それは、戦前に活躍した小説家の著作が紹介されているページだった。
「……父さんは、そこに書かれている本が好きなの?」
息子は、その本のタイトルを見て、けげんそうな顔を見せた。
「そうだぞ。努力の価値についてまとめてある本で、とてもいい事が書いてあると当時は思ったものだ」
「でも、努力って……なんか必死っぽくてダサいじゃん」
そう言い捨てる息子に、父親はさらに続けた。
「ダサい、か。じゃあ直樹は、何で努力はダサいと感じるんだ?」
「そりゃ、なんか『こんなに努力しているのに!』とか『努力しているのに成功しないなんて!』とかってのが、なんかバカバカしいと思わない?」
息子の言葉を聞くと、父親は少し考えてからこう切り出した。
「直樹。努力っていうのは『努力している』『努力するぞ』と思って何か嫌な事や難しい事をやるような事だと思っているのか?」
「だって、努力ってそういうものでしょ?」
「違うんだ。少なくとも、この本ではもう少し違う努力のあり方を説明してくれているんだ」
父親は私を片手に持ったまま、息子に語りかけた。
「例えばだ。草や木は、努力して成長していると思うか?」
「それは……そうなのかもしれないけど、ちょっと努力とは違うというか……」
「そうだな。言ってみれば、草や木はウンウンとうなるような努力をして大きくなるのではない。のびのびと大きくなっていくものだ」
そう言ってから、父親は一呼吸を置いてさらに語りかける。
「人間の努力も、同じようなものだ。無理して我慢してやるのだけが努力ではない。

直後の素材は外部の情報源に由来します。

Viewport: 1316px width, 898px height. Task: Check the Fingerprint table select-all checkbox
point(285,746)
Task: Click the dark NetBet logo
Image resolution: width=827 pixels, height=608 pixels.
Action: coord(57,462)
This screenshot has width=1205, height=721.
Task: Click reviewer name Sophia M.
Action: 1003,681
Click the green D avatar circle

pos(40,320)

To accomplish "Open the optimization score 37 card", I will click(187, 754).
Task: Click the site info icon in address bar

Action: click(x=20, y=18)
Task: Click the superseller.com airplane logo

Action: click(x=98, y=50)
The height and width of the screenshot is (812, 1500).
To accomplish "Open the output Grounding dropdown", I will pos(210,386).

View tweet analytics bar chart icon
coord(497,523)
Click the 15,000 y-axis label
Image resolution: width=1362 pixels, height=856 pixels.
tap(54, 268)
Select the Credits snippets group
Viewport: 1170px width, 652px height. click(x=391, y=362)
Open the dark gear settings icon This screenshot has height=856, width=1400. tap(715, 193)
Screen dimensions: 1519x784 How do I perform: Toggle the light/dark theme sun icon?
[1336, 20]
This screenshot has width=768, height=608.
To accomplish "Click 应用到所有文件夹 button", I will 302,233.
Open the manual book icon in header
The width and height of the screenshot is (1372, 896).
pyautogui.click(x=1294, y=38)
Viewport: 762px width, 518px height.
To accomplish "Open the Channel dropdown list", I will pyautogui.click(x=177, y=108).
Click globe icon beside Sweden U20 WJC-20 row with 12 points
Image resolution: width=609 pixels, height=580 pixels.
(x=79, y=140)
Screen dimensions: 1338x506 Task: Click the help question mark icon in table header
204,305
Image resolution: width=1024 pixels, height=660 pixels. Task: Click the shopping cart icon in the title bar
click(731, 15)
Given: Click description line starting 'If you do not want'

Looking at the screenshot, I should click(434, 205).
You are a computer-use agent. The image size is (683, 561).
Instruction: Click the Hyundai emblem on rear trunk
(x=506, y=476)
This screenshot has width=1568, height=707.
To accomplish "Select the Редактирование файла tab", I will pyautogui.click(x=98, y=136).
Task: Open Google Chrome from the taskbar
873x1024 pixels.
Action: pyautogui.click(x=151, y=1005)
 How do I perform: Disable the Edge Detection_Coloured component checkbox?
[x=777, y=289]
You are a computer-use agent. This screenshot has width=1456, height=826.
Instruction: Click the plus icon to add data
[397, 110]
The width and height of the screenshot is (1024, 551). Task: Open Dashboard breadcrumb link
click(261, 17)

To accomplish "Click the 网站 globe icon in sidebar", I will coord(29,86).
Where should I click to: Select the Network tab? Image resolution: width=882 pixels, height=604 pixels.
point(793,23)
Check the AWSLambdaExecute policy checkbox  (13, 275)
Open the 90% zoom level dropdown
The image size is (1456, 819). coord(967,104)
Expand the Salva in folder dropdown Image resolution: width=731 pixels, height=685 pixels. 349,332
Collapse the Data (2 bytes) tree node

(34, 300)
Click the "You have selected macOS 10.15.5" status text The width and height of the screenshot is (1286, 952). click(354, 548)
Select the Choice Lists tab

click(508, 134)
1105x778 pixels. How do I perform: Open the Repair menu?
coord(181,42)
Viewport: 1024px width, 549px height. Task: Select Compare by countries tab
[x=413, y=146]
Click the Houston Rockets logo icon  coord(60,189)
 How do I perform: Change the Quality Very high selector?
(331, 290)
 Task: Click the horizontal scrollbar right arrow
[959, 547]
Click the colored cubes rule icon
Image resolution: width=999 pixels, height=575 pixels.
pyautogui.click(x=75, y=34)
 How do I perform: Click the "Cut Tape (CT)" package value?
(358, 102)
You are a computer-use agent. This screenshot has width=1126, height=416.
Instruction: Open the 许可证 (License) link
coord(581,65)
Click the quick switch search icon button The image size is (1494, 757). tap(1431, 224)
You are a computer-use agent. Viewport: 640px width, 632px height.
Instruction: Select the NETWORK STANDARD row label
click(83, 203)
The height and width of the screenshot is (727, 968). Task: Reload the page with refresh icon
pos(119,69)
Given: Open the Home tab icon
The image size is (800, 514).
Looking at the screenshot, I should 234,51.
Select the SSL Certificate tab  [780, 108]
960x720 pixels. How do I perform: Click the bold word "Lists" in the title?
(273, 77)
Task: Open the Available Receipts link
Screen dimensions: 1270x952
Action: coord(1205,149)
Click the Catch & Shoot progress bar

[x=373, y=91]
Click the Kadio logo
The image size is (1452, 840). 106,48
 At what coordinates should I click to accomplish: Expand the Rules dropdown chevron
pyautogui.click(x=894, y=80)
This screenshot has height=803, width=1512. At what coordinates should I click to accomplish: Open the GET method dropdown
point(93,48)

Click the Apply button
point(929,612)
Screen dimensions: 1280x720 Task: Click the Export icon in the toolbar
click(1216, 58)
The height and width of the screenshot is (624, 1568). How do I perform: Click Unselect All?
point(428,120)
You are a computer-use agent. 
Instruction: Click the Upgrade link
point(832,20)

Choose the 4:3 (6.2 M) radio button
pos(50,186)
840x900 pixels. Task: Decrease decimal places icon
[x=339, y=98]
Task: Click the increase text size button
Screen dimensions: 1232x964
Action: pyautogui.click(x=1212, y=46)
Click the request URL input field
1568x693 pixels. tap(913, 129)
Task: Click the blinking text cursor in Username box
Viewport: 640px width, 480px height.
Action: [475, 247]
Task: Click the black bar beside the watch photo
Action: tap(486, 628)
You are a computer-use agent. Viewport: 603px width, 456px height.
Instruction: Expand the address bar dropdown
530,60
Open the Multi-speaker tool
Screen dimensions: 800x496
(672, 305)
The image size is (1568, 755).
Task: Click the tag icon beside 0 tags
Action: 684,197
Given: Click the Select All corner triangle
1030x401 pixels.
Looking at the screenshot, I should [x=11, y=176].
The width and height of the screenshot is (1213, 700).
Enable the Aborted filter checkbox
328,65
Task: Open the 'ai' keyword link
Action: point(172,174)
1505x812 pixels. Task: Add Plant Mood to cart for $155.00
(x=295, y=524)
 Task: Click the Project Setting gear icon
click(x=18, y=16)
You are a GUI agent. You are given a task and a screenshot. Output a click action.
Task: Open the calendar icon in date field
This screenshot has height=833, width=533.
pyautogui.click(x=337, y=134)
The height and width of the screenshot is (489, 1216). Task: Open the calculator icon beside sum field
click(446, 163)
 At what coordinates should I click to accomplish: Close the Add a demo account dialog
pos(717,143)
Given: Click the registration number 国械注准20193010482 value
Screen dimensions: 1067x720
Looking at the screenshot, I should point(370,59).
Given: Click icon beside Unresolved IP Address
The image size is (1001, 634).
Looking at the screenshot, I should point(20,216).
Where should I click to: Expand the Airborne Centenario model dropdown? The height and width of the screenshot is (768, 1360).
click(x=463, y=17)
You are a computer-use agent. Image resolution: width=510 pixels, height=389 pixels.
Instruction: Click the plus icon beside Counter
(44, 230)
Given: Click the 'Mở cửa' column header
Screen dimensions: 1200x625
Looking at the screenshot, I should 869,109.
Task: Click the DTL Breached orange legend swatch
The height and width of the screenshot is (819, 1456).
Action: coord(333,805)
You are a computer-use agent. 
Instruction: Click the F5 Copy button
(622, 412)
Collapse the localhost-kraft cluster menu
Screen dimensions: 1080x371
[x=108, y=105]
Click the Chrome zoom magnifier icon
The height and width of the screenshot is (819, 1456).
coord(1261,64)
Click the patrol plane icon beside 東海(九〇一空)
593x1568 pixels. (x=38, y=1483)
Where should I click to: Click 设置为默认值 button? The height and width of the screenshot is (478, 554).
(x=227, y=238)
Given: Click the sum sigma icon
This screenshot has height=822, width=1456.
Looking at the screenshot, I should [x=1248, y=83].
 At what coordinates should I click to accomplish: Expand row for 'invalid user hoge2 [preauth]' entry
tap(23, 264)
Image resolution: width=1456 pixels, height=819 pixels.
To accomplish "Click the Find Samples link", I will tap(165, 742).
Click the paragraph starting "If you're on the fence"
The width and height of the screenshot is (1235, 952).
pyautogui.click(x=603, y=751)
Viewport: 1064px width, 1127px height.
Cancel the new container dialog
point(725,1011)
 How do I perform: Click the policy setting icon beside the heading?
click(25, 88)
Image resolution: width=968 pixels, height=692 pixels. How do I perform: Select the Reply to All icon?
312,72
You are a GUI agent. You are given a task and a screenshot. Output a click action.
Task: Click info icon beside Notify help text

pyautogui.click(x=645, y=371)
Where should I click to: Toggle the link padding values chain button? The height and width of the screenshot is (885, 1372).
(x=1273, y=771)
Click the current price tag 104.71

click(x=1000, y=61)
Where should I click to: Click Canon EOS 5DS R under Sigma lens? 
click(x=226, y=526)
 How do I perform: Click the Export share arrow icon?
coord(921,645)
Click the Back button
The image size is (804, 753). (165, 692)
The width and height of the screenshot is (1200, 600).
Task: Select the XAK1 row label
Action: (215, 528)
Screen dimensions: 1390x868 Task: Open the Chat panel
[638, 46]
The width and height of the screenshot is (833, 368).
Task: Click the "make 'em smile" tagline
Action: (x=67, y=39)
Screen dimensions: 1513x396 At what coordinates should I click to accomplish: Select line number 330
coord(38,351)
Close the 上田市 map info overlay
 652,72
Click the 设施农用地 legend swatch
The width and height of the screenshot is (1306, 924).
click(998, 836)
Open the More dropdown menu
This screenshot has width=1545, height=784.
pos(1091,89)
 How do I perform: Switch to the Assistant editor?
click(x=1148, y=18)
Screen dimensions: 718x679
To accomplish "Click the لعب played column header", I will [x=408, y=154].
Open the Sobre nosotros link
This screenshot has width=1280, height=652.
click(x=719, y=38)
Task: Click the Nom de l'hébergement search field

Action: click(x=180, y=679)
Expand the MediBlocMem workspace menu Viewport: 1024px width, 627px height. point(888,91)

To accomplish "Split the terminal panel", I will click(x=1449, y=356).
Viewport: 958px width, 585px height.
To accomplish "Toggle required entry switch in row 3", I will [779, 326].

自分の力をのびのびと発揮する事が、自ずから本当の努力というものになる。そういう努力のとらえ方があってもいいんじゃないか?」
「自分の力をのびのびと発揮する、努力……?」
「お前の『直樹』という名前も、大きな樹がまっすぐ大きく育つように、自分の力を発揮できればと思って付けているんだ。この本を読んで、父さんはそういう気付きを得る事が出来た」
そんな事を話し終わると、父親は私を書架に戻し、息子の方に向き合った。
「今は何でも、調べようと思えばスマホで調べられる時代だ。だが、何を調べたいのか、何に悩んでいるのか、それ自体が分からない時もある。昔の父さんも、それで何となく図書館に来たんだ」
息子の顔を真っすぐ見ながら、父親は続ける。
「きっと当時の父さんは、努力することについて悩んでいたんだろう。そこで偶然この本を見つけて、偶然さっきのページを開いた。そして、さっきの本の存在を知って、『自分の力をのびのびと発揮する事が本当の努力につながる』という事に気が付いた。少なくとも、父さんはそう思っている」
父親の言葉に、息子は小さくうなずいた。
「直樹に言っておきたい。気づきは偶然に得られるものかもしれないが、それは間違いなく人生において大切なものになる。お前にもその事を学んでほしい」
結局、二人はその場を立ち去ってしまい、私が借りられることは無かった。
しかし、私の気持ちは不思議と晴れがましかった。
少なくとも、自分が誰にも影響を与えたりはしていない、と考えるのはよそう。
ただ情報を伝えるためだけの存在であったとしても、誰かのためになる事は出来ていたのかもしれないのだから。
そう考えるだけの心の余裕は得られたように感じられた。